When analyzed for antigen specificity, the authors found that transgenic naïve T cells were reactive to antigens derived from Helicobacter species that have expanded during IBD-conditioning.
 
 
 
In vivo studies also confirmed that Helicobacter species could induce Treg generation from naïve transgenic T cells in "normal" condition.
 
 
 
Interestingly, transfer of T cells specific for other microbiota species that also underwent expansion during IBD-conditioning did not produce T cell expansion.
 
 
 
Finally, transfer of Treg-TCR transgenic naïve T cells into RAG-KO mice produced IBD when co-injected with Helicobacter species.
 
 
 
What these data indicate? In my view the authors made one correct and one wrong interpretation. First, they were correct to conclude that T cell response to IBD could be directed to "old" microbiota antigens rather than "new" never before seen microbiota-derived antigens. So basically in IBD we are losing tolerance rather than gaining immunity to microbiota antigens.
 
However, they made wrong conclusion that naïve T cells are converted into Tregs in vivo based on context (normal versus IBD). In their study loss of Treg generation is inhibited either during IBD-conditioning or in RAG KO hosts which could argue alternatively that such outcome has to do with failure of naïve T cells to interact with existing Tregs specific for the same or similar antigens in these scenarios (IBD or RAG-KO).
 
posted by David Usharauli
 
 
        

Sunday, July 16, 2017

Identification of prostate-antigen specific natural Tregs (in mice)

Foxp3+ Tregs are central player in maintaining tolerance to self and other environmental antigens. However, till to this date we know little of their antigen specificity. It is because unlike conventional CD4+ T cells, Tregs do not secrete [upon antigen recognition] any cytokine that uniquely identifies them. The best marker is still Foxp3 molecule, an intracellular transcription factor.   

So it is always interesting to see new study that could identify Treg epitope, such as this new paper in Immunity that provided evidence that in mice peptide spanning residues 646–658 of prostate-specific TRPM8 channel-associated factor 3 protein (Tcaf3) is a natural epitope for thymic MJ23 TCR transgenic Treg development.

The authors showed that development of MJ23+ Tregs from adoptively transferred MJ23+ thymocytes (un-differentiated T cells) were only supported in hosts expressing intact Tcaf3 (and not in Tcaf3 KO mice).   

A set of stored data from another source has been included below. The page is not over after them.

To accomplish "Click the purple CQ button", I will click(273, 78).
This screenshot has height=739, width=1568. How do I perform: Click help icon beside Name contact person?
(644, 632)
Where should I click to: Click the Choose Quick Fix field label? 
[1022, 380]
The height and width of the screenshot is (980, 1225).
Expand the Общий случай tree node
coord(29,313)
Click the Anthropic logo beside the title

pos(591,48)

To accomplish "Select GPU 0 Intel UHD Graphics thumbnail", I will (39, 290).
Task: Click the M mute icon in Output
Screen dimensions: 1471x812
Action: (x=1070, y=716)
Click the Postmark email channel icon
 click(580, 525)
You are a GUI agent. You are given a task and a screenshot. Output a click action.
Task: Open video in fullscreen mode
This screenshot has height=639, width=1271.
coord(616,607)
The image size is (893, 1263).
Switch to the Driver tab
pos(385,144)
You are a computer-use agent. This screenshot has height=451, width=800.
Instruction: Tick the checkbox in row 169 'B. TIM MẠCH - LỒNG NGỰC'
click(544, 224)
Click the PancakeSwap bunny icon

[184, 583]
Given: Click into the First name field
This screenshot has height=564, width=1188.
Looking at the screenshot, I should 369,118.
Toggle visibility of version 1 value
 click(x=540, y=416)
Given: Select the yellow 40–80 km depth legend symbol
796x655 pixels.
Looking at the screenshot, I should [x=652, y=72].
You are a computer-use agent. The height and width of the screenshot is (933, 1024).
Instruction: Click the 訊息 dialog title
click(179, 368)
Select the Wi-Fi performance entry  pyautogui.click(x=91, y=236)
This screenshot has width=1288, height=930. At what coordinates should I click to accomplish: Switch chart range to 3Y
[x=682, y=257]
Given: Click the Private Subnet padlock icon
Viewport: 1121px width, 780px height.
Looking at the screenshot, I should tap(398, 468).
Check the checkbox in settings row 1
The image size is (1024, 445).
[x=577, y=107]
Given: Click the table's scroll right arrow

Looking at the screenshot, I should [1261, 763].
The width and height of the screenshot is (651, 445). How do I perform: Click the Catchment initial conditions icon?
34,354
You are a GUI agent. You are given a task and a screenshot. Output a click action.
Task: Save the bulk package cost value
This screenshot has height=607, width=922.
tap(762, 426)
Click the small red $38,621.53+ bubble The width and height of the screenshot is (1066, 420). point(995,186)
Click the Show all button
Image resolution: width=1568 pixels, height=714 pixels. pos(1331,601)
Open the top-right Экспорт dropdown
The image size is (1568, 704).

Next, using sensitive tetramer based antigen-specific T cell detection, the authors showed that WT mice also harbored Tcaf3[646–658]-tetramer specific T cells that were enriched in Tregs compared to other antigen-specific T cells (2W1S). Interestingly, Aire-KO mice which do not efficiently express peripheral antigens in the thymus harbored reduced numbers of Tcaf3[646–658]-tetramer specific Tregs.



Finally, the authors showed that prostate tissue from Aire KO mice harbored significantly more Tcaf3[646–658]-tetramer specific Tregs compared to prostate tissue from normal mice. I found these particular results problematic because should not normal mice prostate supposed to contain Tregs to prevent autoimmunity? Or are Tregs keeping autoreactive T cells in check in draining lymph nodes? 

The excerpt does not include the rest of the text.